WHAT YOU SHOULD DO
Reproduce the data below word for word, but leave out the pictures.
START GIVEN RECORDS
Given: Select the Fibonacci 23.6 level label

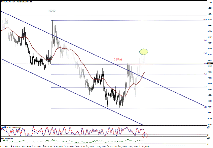Looking at the screenshot, I should coord(204,87).
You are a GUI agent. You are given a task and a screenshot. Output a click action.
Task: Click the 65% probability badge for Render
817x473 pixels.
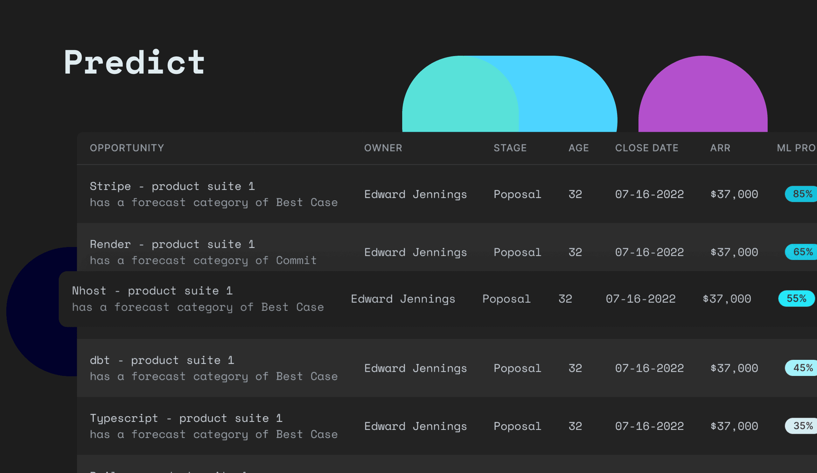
END GIVEN RECORDS
RESULT FOR THIS EXERCISE
Given: Select the Fibonacci 23.6 level label

Looking at the screenshot, I should coord(204,87).
You are a GUI agent. You are given a task and a screenshot. Output a click action.
Task: Click the 65% probability badge for Render
817x473 pixels.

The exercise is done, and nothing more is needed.